▶ **The task**: Reproduce exactly the lines of the material beneath, from the line that contains "You are a GUI" to the line that contains "822x509 pixels.", both included, and no other lines.

▶ **Study material**:
+---+

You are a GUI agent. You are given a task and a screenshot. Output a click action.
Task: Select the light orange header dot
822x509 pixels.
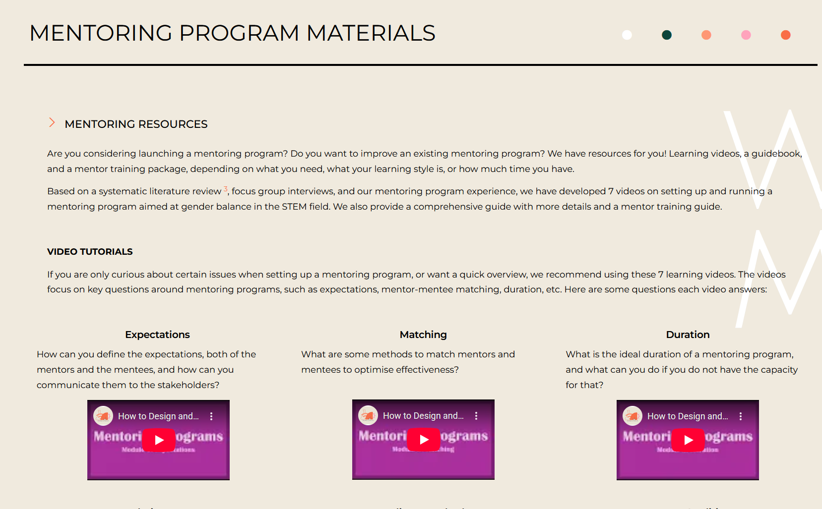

+---+

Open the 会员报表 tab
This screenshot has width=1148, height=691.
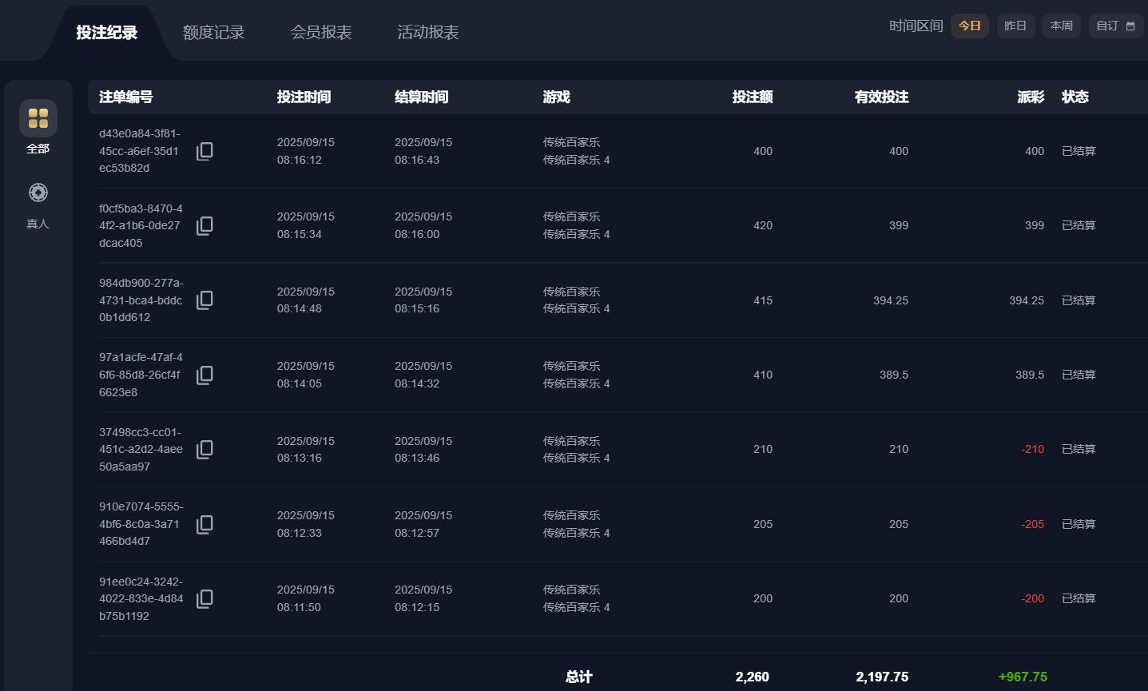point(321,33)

+---+

▶ **Result below**:
You are a GUI agent. You are given a task and a screenshot. Output a click action.
Task: Select the light orange header dot
822x509 pixels.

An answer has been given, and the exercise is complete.